В то время когда армия Лазо готовилась к штурму правого берега Онона, чешские войска, поддержанные белогвардейцами, захватили станцию и город Мариинск, а затем — Новониколаевск и Челябинск.

И всю Сибирь охватил мятеж, слухи о котором в Забайкалье доходили как о чем-то непонятном и невероятном.

Это был один из многочисленных случаев в истории, когда целые народы оказывались одураченными кучкой правителей или даже одним властелином. Десятки тысяч чехов и словаков, одетых в солдатские мундиры, были обмануты командирами, авантюристами из «Национального совета».

Солдатам говорили:

— Мы едем во Францию, чтобы бороться за свою независимость, за чехословацкую республику.

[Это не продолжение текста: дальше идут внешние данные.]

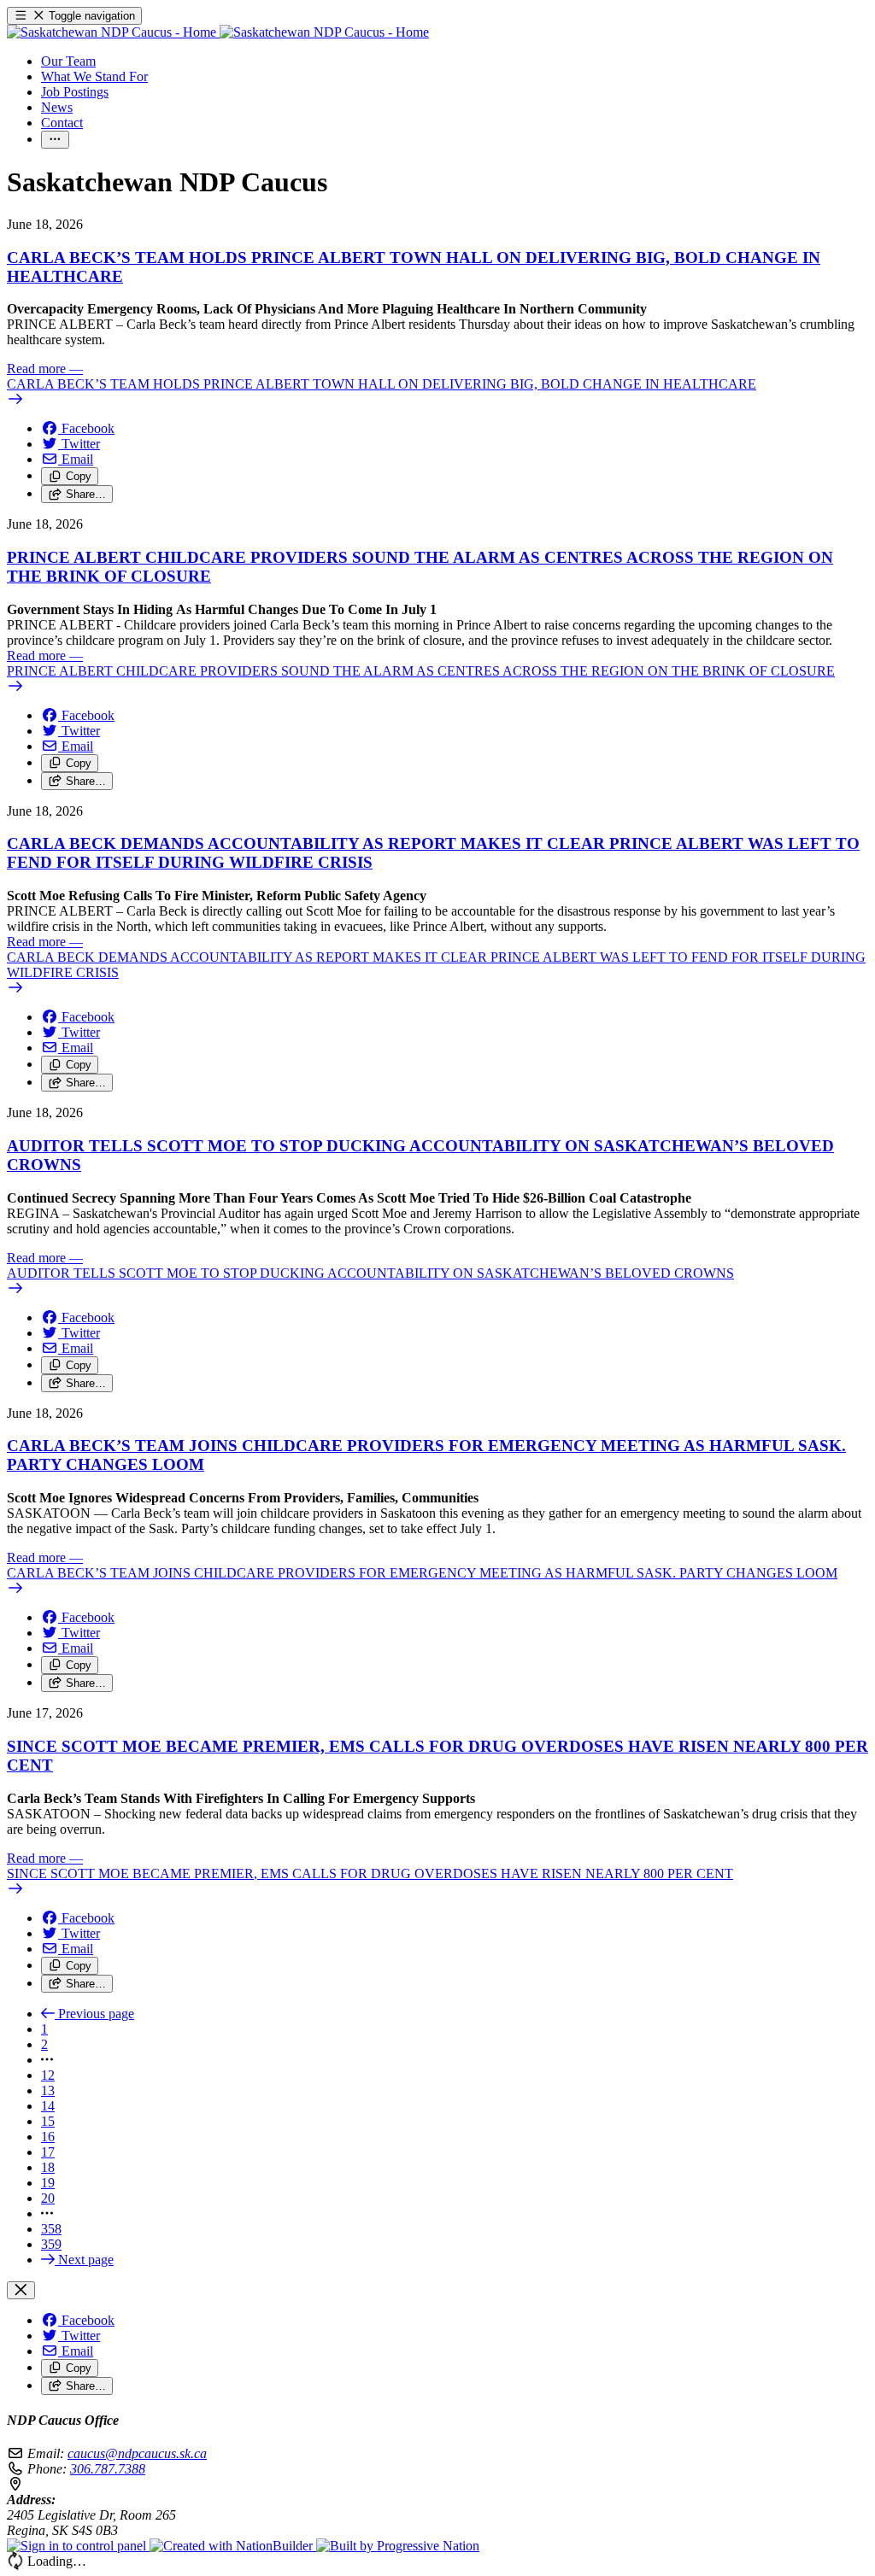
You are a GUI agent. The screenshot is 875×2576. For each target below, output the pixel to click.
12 (48, 2075)
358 (51, 2229)
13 (48, 2090)
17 (48, 2152)
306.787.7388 (107, 2469)
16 (48, 2136)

Они верили и готовы были ехать, куда их повезут.

Им говорили:

— Советская власть умышленно задерживает продвижение эшелонов.

Они верили и волновались.

Легионерам говорили:

— Советская власть нас разоружает, чтобы обезоруженных сдать нашим поработителям.

Они верили и не сдавали оружие.

Им сказали:

— Надо силой пробивать дорогу.

Они поверили и подняли мятеж.

* * *

— Должно быть, дело сурьезное, — проговорил железнодорожник.

— Удивительно! — сказал артиллерист. — А мы с ними братались…

В теплушку поднялся Гуляев.

— Что такое с чехами? — спросил Виктор.